MADENCİLİKTE ENGEL SAVAŞI
Madencilik sektöründe son dönemde önemli sıkıntılar var. Maden fiyatlarındaki gerilemeni yanı sıra bürokratik uygulamalar sıkıntının ana sebebi. Sektör oyuncuları,
mevcut durumun farklı uygulamalarla aşılabileceğini
düşünüyor.
Sektöre en büyük yatırımı yapan isimlerden Saray
Halı’nın sahibi Necati Kurmel de bu noktada görüş belirtiyor.
Madencilikteki izinlerin Başbakanlığa bağlandığı
kararnamenin kaldırılması gerektiğini ifade eden Kurmel,
“Dünya emtia fiyatlarında süregelen gerilemeden etkilenen, iki yıla yakın fiilen dondurulan maden ve
orman izinleri sonucu arama ve işletme faaliyetleri kısıtlanan
pek çok işletme bugün değil kâr etmek, faaliyetlerini
dahi sürdürmekte zorlanıyor, çoğu ocak kapanıyor”

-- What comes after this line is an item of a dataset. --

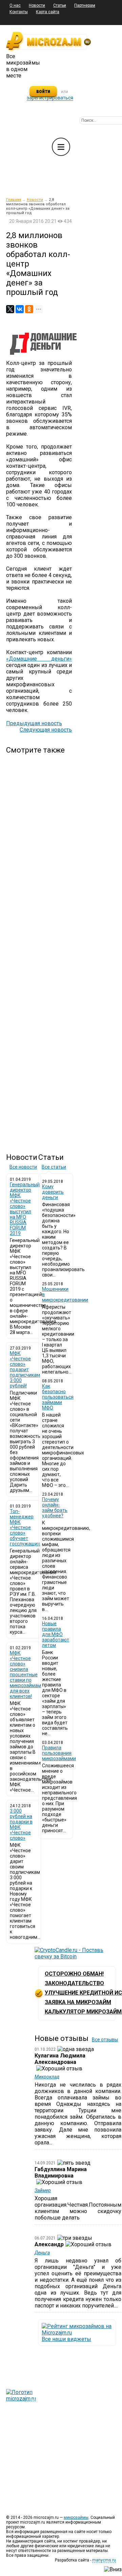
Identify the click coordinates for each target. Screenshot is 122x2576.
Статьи (59, 5)
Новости (37, 5)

diyor. Kurucusu olduğu Adana Aladağ’daki krom
işletmeleri Akmetal ve Pınar AŞ’nin krom fiyatlarının 300
doların altına gerilemesi ile döndürülemez hale geldiğini
söylüyor. Bugünkü yapı nedeniyle yabancı yatırımcının
da Türkiye madenciliğine ilgisinin tamamen
kesildiğini dile getiren Kurmel’in tavsiyesi ise
bürokratik engellerin kaldırılması.
ÇELİK AKTİF PAZARLAMA PEŞİNDE
Türkiye 2012 yılında çelik üretiminde 35,9
milyon tonluk üretim ve 19,8 milyon tonluk
ihracat rakamına sahipti. Üretimde dünya
8’incisi ihracatta dünya 7’ncisiydi. 2015 yılında
31,5 milyon tona düşen üretim miktarı ile
dünya sıralamasında 9’unculuğa, 16,1 milyon
tona inen ihracatla da 10’unculuğa geriledi.

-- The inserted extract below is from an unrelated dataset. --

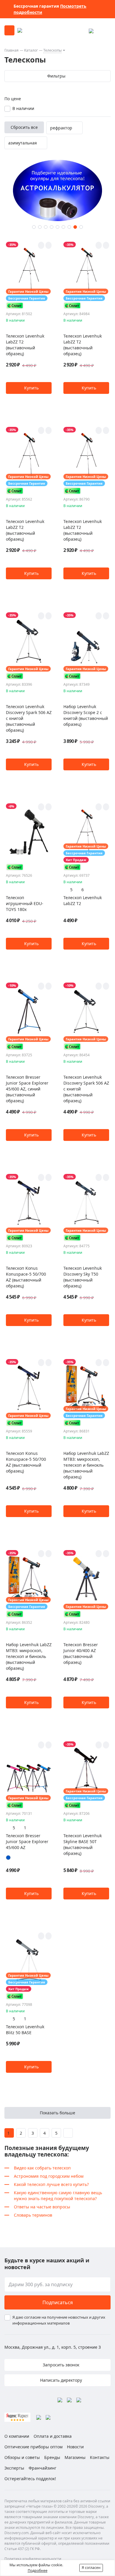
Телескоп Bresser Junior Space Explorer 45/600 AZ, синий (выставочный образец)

Rakamlardaki bu düşüşün öncelikli olarak
Çin’in büyümesindeki daralmadan kaynaklandığını
belirten Çelik İhracatçıları Birliği
Başkanı Namık Ekinci, yurtiçinde de düşük maliyetli
ve yüksek katma değerli ürün üretememekten dolayı
sektörde ithalatın artış gösterdiğini söylüyor. Ekinci sözlerine
şöyle devam ediyor: “Bu durumdan dolayı 2015
yılında bir önceki yıla göre yüzde 40 artışla 20,6 milyon
ton yarı mamul ve nihai mamul ithalatı gerçekleştirdik.
Bu durumun sonucu olarak da üretim kısmalarına gittik
hatta tesis kapanmaları yaşadık.”
Ekinci, sektörün beklediği atılımı yaşaması için ise
yeni bir yol haritasının şart olduğunu düşünüyor. Birçok
şeyi farklı yapmayı gerektiren bu yol haritasını şöyle tanımlıyor:
“Hammadde kaynakları etkin kontrol edilmeli
ve daha aktif pazarlama yapılmalı. Yüksek katma değerli
ürün üreten tesislere sahip olunmalı. Stratejik yatırımlarda
ve ticarette AR-GE’ye gereken önemin verilmesi gerekli.
Profesyonel yönetime ağırlık verilmesi de önemli.”